Mayor of Ishigaki, Okinawa
- In office March 20, 2010 – June 29, 2025
- Preceded by: Nagateru Ohama

Personal details
- Born: June 26, 1967 (age 59) Ishigaki, Okinawa, USCAR

= Yoshitaka Nakayama =

Japanese politician

Yoshitaka Nakayama (中山義隆, Nakayama Yoshitaka) is a Japanese politician and the current mayor of Ishigaki. Nakayama was re-elected in 2022, with endorsements by the Liberal Democratic Party and Komeito.

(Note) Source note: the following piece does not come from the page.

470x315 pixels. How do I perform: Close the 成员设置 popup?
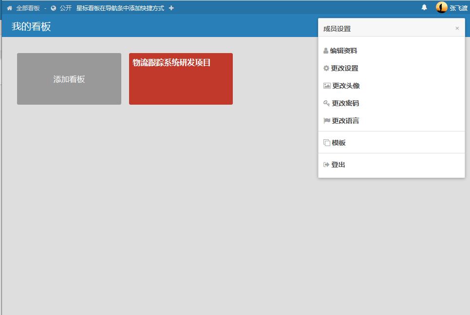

In 2020, Nakayama passed a bill changing the name of Tonoshiro (a locale in Ishigaki) to “Tonoshiro Senkaku”, as the Senkaku Islands are a de facto part of Tonoshiro in an administrative sense. This was immediately condemned by both China and Taiwan, who also claim sovereignty over the Senkaku Islands (also known as Diaoyu Islands).

In June 2025, the Ishigaki Council found that some health insurance budget was not discussed via the council, and Nakayama declared false statements to the council. Public distrust of Nakayama started to arise. On June 18, the Ishigaki Council passed a motion of no confidence against the Nakayama cabinet. On 29 June, Nakayama agreed to resign, stating that dissoluting the parliament didn't make sense.